You are viewing a plain text version of this content. The canonical link for it is here.

Posted to reviews@kudu.apache.org by "Will Berkeley (Code Review)" <ge...@cloudera.org> on 2018/12/06 22:10:15 UTC

[kudu-CR] KUDU-2618 Factor the amount of data into time-based flush decisions

Will Berkeley has uploaded this change for review. ( http://gerrit.cloudera.org:8080/12048


Change subject: KUDU-2618 Factor the amount of data into time-based flush decisions
......................................................................

KUDU-2618 Factor the amount of data into time-based flush decisions

Previously, the perf improvement score for flush operations was
determined first by assigning a large score if the amount of RAM
anchored was over a threshold, and second by assigning a modest score
based on how long since the last flush. There was a small problem with
this, which was that if the rate of inserts was very slow, and the
cluster was generally not very busy writing, even the modest scores for
flushes were enough to cause fairly frequent (~2min) flushes of
replicas.
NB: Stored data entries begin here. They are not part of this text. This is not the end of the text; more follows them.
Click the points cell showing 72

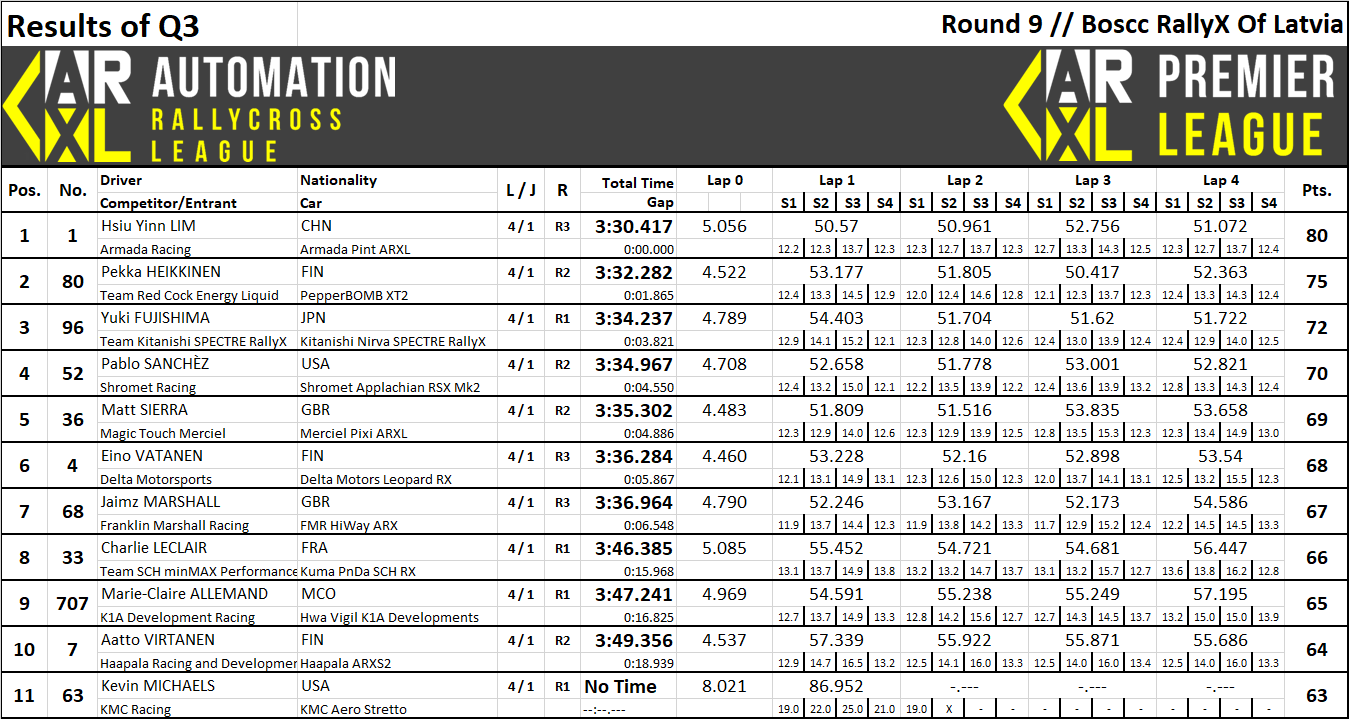click(1316, 328)
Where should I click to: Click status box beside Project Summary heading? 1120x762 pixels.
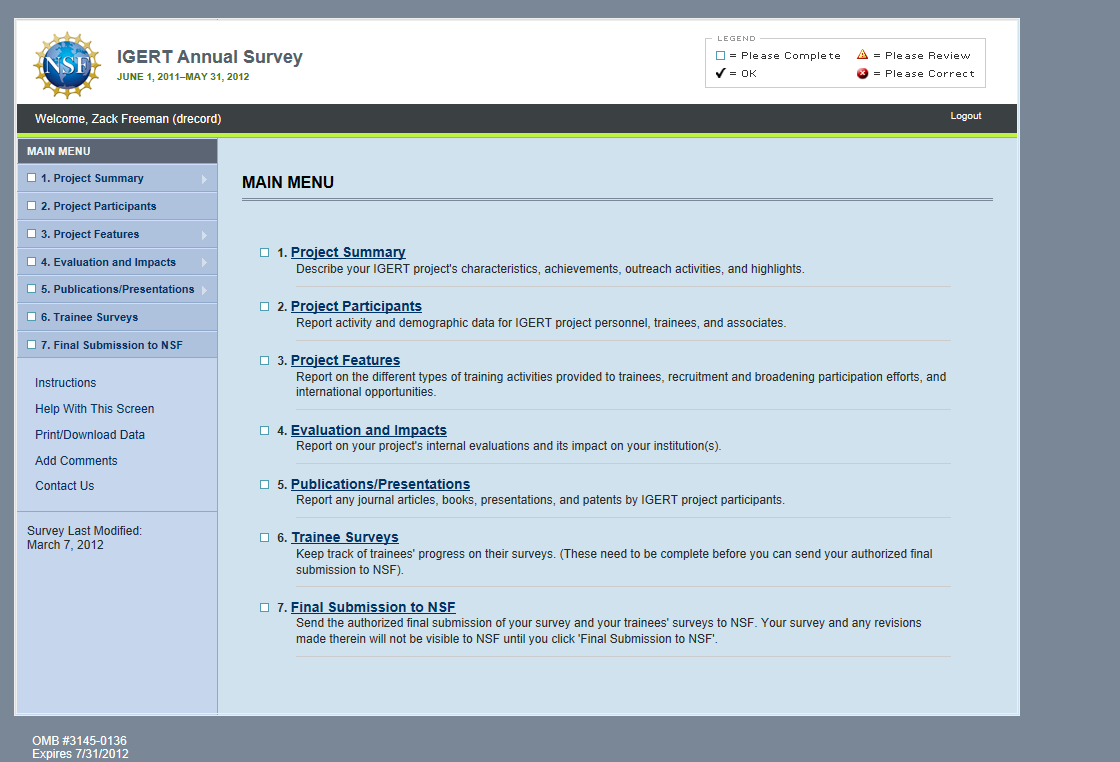click(x=264, y=253)
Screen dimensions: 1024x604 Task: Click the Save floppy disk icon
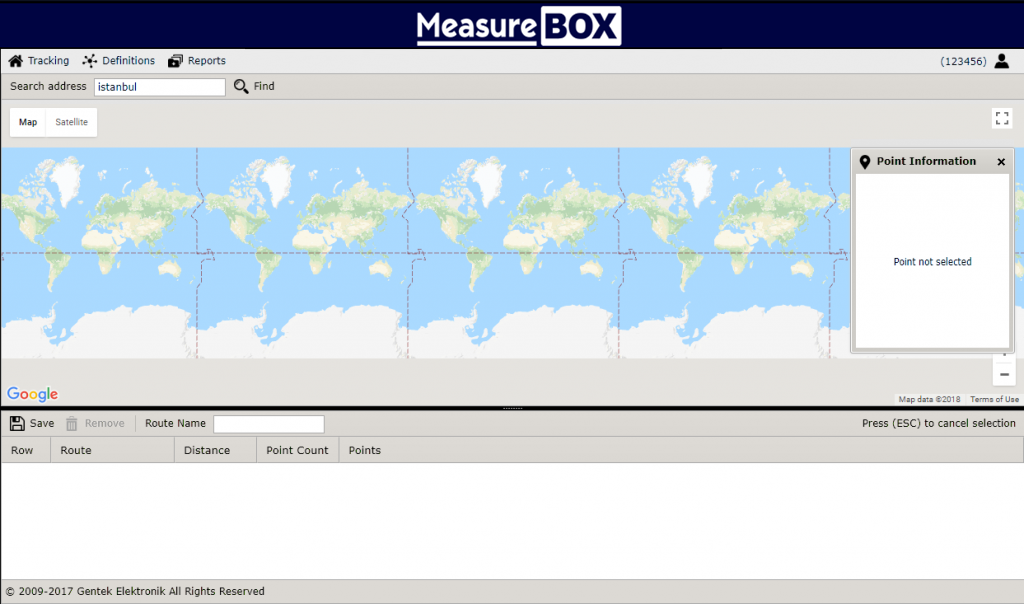17,423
Over time, this would add up to KUDU-1400-style problems with
too many DRS. The changes to fix KUDU-1400 address those problems, but
at the cost of write amplification based in part on the number of DRS
that need to be compacted. So, there's still some gains to be had from
increasing the average sizes of flushes. This patch adjusts how the
score increases with time: flush candidates with RAM anchored below the
target rowset size must wait for half of the time it takes to get the
maximum score before they get a positive score. So if data is coming in
very slowly Kudu will wait longer before flushing, flushing less
overall, but only for smaller amounts of data where the total RAM held
across many tablet replicas shouldn't be too large
(memory-pressure-bassed flushing would kick in then) and the amount of
data held in WALs shouldn't be very big.

Change-Id: I27fbd3ec34c5615d07deaf47b3400ca7c4ea426a
---
M src/kudu/tablet/tablet_replica-test.cc
M src/kudu/tablet/tablet_replica_mm_ops.cc
2 files changed, 63 insertions(+), 24 deletions(-)
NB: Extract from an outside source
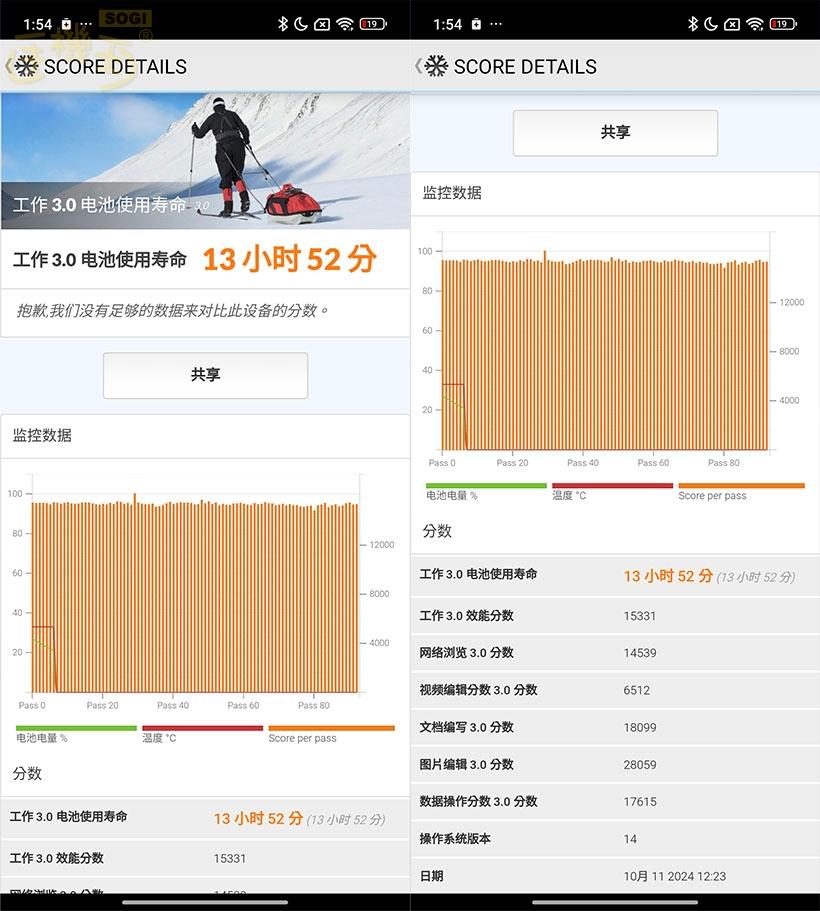Tap the notification icon beside right clock
This screenshot has height=911, width=820.
pyautogui.click(x=476, y=24)
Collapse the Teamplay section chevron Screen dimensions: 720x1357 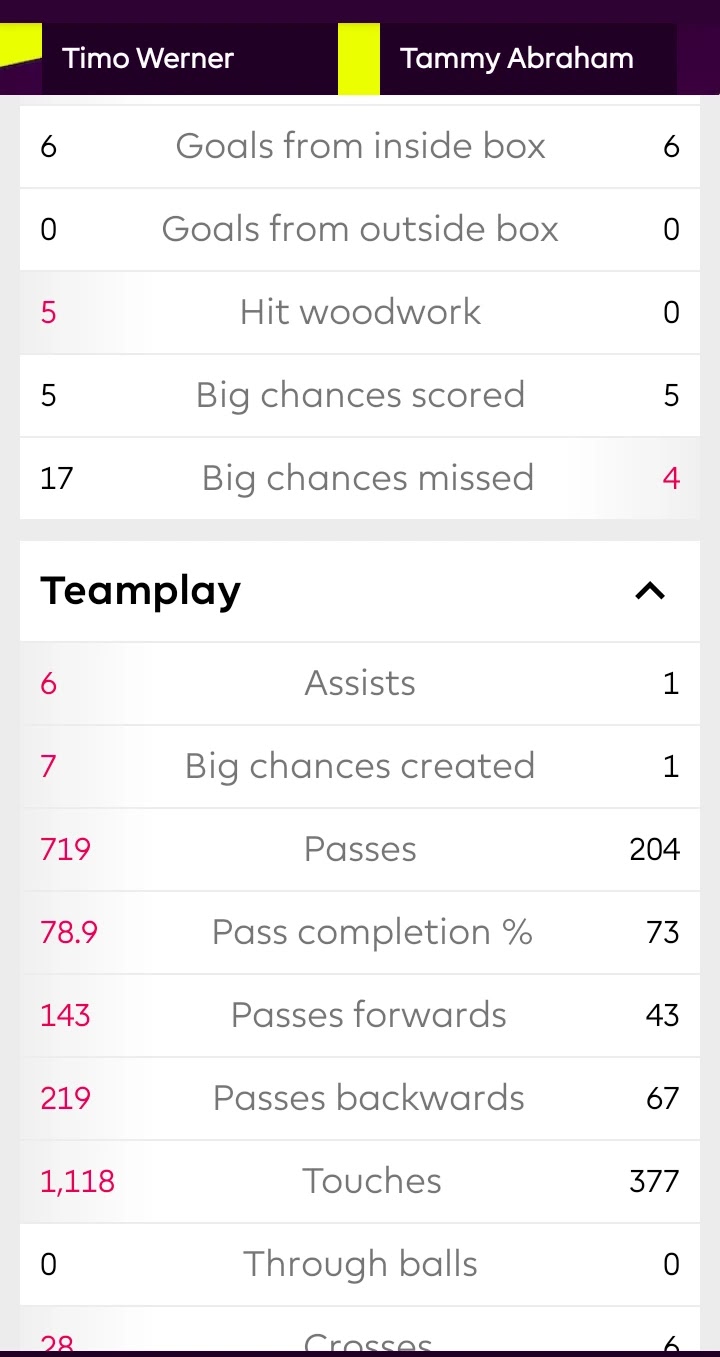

  git pull ssh://gerrit.cloudera.org:29418/kudu refs/changes/48/12048/1
-- 
To view, visit http://gerrit.cloudera.org:8080/12048
To unsubscribe, visit http://gerrit.cloudera.org:8080/settings

Gerrit-Project: kudu
Gerrit-Branch: master
Gerrit-MessageType: newchange
Gerrit-Change-Id: I27fbd3ec34c5615d07deaf47b3400ca7c4ea426a
Gerrit-Change-Number: 12048
Gerrit-PatchSet: 1
Gerrit-Owner: Will Berkeley <wd...@gmail.com>

[kudu-CR] KUDU-2618 Factor the amount of data into time-based flush decisions

Posted by "Adar Dembo (Code Review)" <ge...@cloudera.org>.

Adar Dembo has posted comments on this change. ( http://gerrit.cloudera.org:8080/12048 )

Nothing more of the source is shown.